The New Jersey Association of School Administrators and two of the superintendents who first contested the 2011 cap have petitioned the high court to hear their argument that the administration overstepped its bounds.
The appeal’s odds for success are long, after several court rejections of this and various other challenges, including an appellate court defeat last fall.
But with Christie signaling he has no plans to amend the cap and the Legislature mostly silent on the measure, the main plaintiff said it is worth one more shot.
“On the court side, it has been fairly disappointing,” said James O’Neill, the former superintendent of Chatham schools who first brought the case.
“I know it’s tough to even get a hearing and even tougher to get them to overturn a lower court,” said O’Neill, now the interim superintendent in West Orange. “But I thought it was worthwhile for me and also the younger people who are left with this.”
Announced by Christie in late 2010, the caps set what were among the nation’s toughest limits on local school administrator salaries.
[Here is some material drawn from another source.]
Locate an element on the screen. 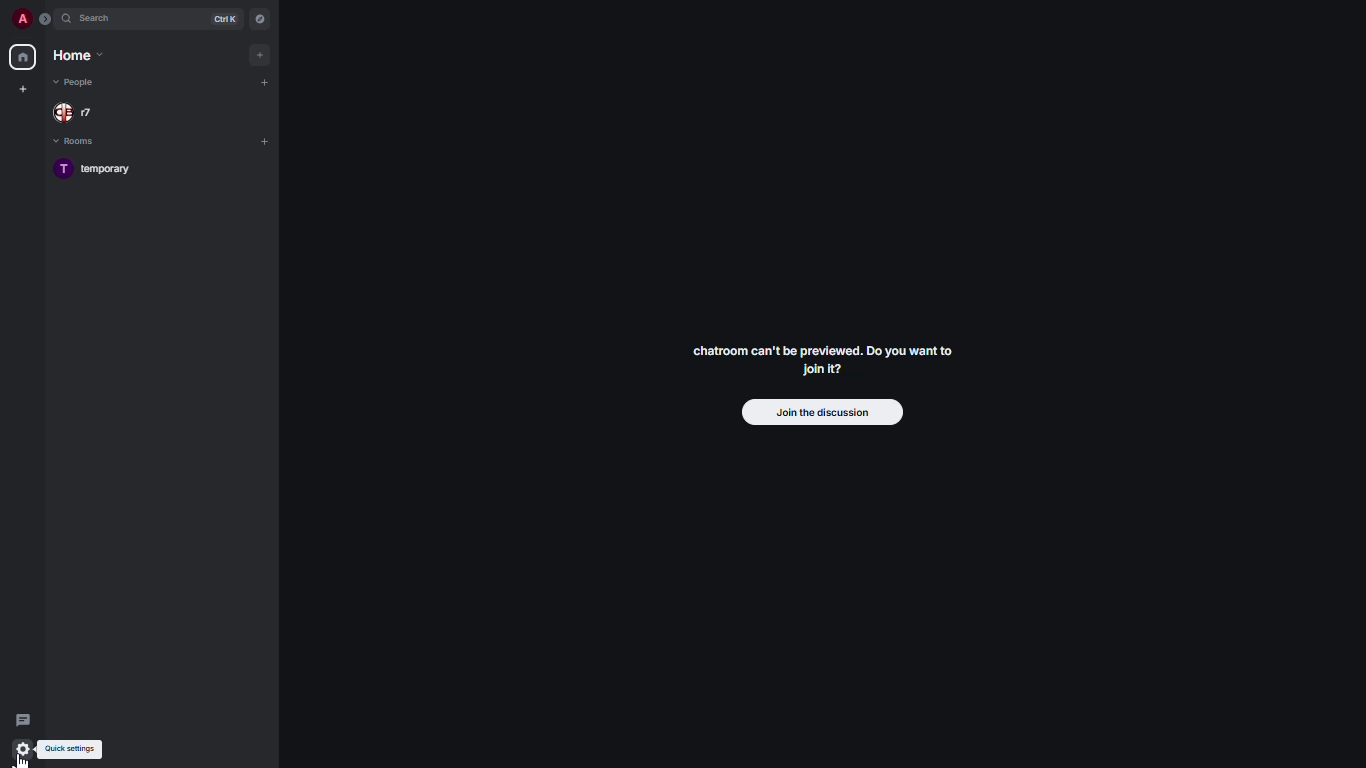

Under the new regulations effective in early 2011, new superintendent contracts were limited to set amounts depending on the size of the district, topping out at $175,000 – Christie’s own salary -- for districts with at least 6,000 students. The very largest districts over 10,000 students could exceed the cap with a specific waiver from the commissioner.
The measures – enacted without needing legislative or state Board of Education approval – has turned the superintendent profession on its head in New Jersey.
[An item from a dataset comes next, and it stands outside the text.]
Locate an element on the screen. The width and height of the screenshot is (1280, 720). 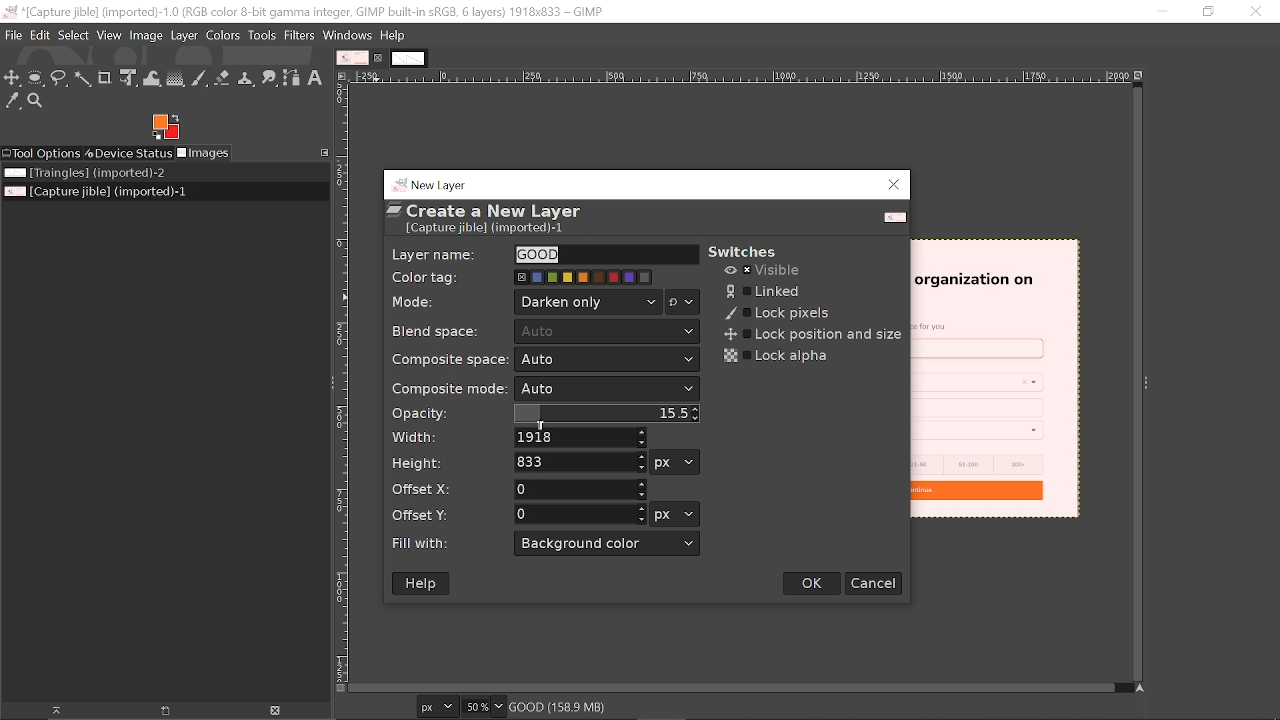
Help is located at coordinates (423, 584).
More than half of all districts have seen superintendent turnover in the last two years with retirements or transfers, with experts and the administrators themselves saying the salary limits were a big contributing factor. More than a dozen superintendents left for jobs in New York and Pennsylvania, where there are no such caps.
Meanwhile, the NJASA and O’Neill were among those contesting the legality of the measure, with their legal argument focusing on the education commissioner’s authority to set salaries that are by statute the dominion of the local Board of Education.
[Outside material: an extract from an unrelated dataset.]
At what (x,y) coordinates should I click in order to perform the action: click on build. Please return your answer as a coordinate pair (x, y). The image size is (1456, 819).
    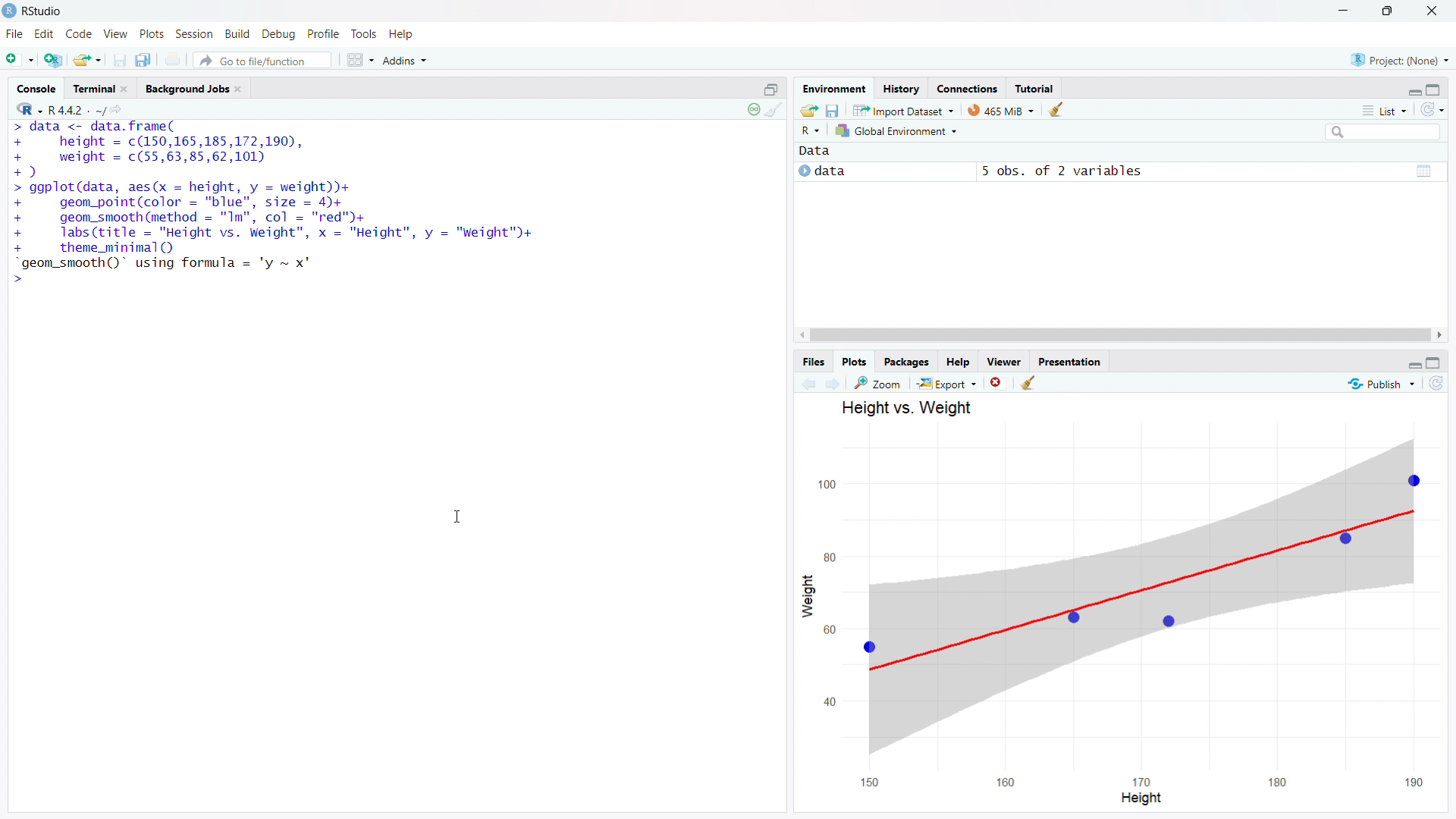
    Looking at the image, I should click on (239, 33).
In nearly every case, the courts said the state had wide statutory authority under previous law.
“In this case the Commissioner has done what the Legislature directed -- promulgate a regulation setting standards for contract review that will reduce excessive administrative expenditures,” wrote appellate Judge Jane Grail in October.
The NJASA and O’Neill, along with the third petitioner, Long Hill Superintendent Renee Rovtar, contended that the appellate court’s ruling was in error and actually counter to precedents set by both the education department and the Legislature.
“In making this determination, the Appellate Division relied not on the legislative history (which expresses no intent to cap salaries) but the commissioner’s own statements when the regulations were initially proposed,” read the petition.